SMART TSF◇ is a Ring-based External Fixator used in the management of fractures and correction of long bone deformities.
The TSF construct consists of two Rings and six telescoping Struts in the specific configuration described in “TSF Assembly.”
The TSF is applied to bone according to Ilizarov principles.1,2
HA-Coated Half Pins of 4.5mm or 6mm diameter and Wires of 1.5mm or 1.8mm diameter connect the Rings to the bone.
Once TSF◇ has been surgically applied, the parameters of the deformity and the details of the hardware can be entered in the web-based application SMART-TSF.com. The program will generate a prescription of Strut adjustments that reduce the angulations, rotations and translations to zero. The patient performs the Strut adjustments at a rate and rhythm determined by the surgeon. The Strut adjustments cause movement of one Ring relative to the other. The Strut adjustment schedule may last a number of weeks, thereafter, the patient enters the consolidation phase of bone healing.

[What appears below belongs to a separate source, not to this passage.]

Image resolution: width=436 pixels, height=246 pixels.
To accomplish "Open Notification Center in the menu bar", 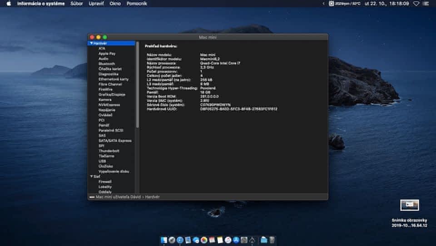I will click(426, 4).
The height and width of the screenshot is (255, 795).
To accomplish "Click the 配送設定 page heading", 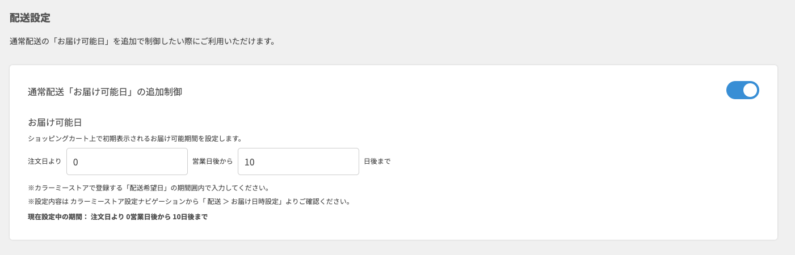I will (x=30, y=18).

The TSF system offers the following—
- Early and progressive weight-bearing when appropriate3,4
- Fixation in good bone with soft tissue coverage, staying away from the compromised zone of injury
- Anatomic reduction and alignment can be refined post-operatively2
- No hardware left behind after treatment
- Restoration of the mechanical axis of the limb5
SMART TSF components are compatible with all existing TAYLOR SPATIAL FRAME◇ Hardware. SMART TSF Software supports constructs assembled using classic TAYLOR SPATIAL FRAME Hardware. A complete list of components is detailed in the ILIZAROVTM and TAYLOR SPATIAL FRAME Pocket Guide.
Smith & Nephew’s External Fixation Systems may be used for patients fitting the indications and that do not present any of the contraindications. The subject system is intended to be used for children and adults of all ages. The general principles of good patient selection and sound surgical judgement apply to external fixation procedures. Preoperative planning and meticulous surgical technique are essential to achieve optimum results. Considerations of anatomical loading, soft-tissue condition, and component placement are critical to minimize a variety of complications. An individualized configuration should be designed for each case to suit the specific application.
References
- The Original Ilizarov System General Surgical Technique Brochure; MedicalPlastic 1998.
- Ilizarov GA. The Tension-Stress Effect on the Genesis and Growth of Tissues; USSR Academy of Sciences and the Kurgan All-Union Center for Restorative Traumatology and Orthopaedics, Kurgan, 1998.
- Rampurada A, Madan S, Tadross T. Treatment of complex tibial plateau and distal tibial fractures with Taylor Spatial Frame: experience in a district general hospital. Eur J Orthop Surg Traumatol. 2008;18:521-524.
- Ashfaq K, Fragomen AT, Nguyen TJ, Rozbruch SR. Correction of Proximal Tibia Varus with External Fixation. J Knee Surg. 2012;25:375-384.
- Elbatrawy Y, Fayed M. Deformity Correction With an External Fixator : Ease of Use and Accuracy? Orthopedics. 2009;32(2):82.
- Sala F, Thabet AM, Castelli F, et al. Bone Transport for Postinfectious Segmental Tibial Bone Defects With a Combined Ilizarov/Taylor Spatial Frame Technique. J Orthop Trauma. 2011;25:162-168.
- Feldman DS, Shin SS, Madan S, Koval KJ. Correction of Tibial Malunion and Nonunion With Six-Axis Analysis Deformity Correction Using the Taylor Spatial Frame. J Orthop Trauma. 2003;17:549–554.
- Dammerer D, Kirschbichler K, Donnan L, Kaufmann G, Krismer M, Biedermann R. Clinical value of the Taylor Spatial Frame: a comparison with the Ilizarov and Orthofix fixators. J Child Orthop. 2011;5:343–349.
- Iobst C. Taylor Spatial Frame for Deformity Correction in Children. Oper Tech Orthop. 2011, 21:144-155.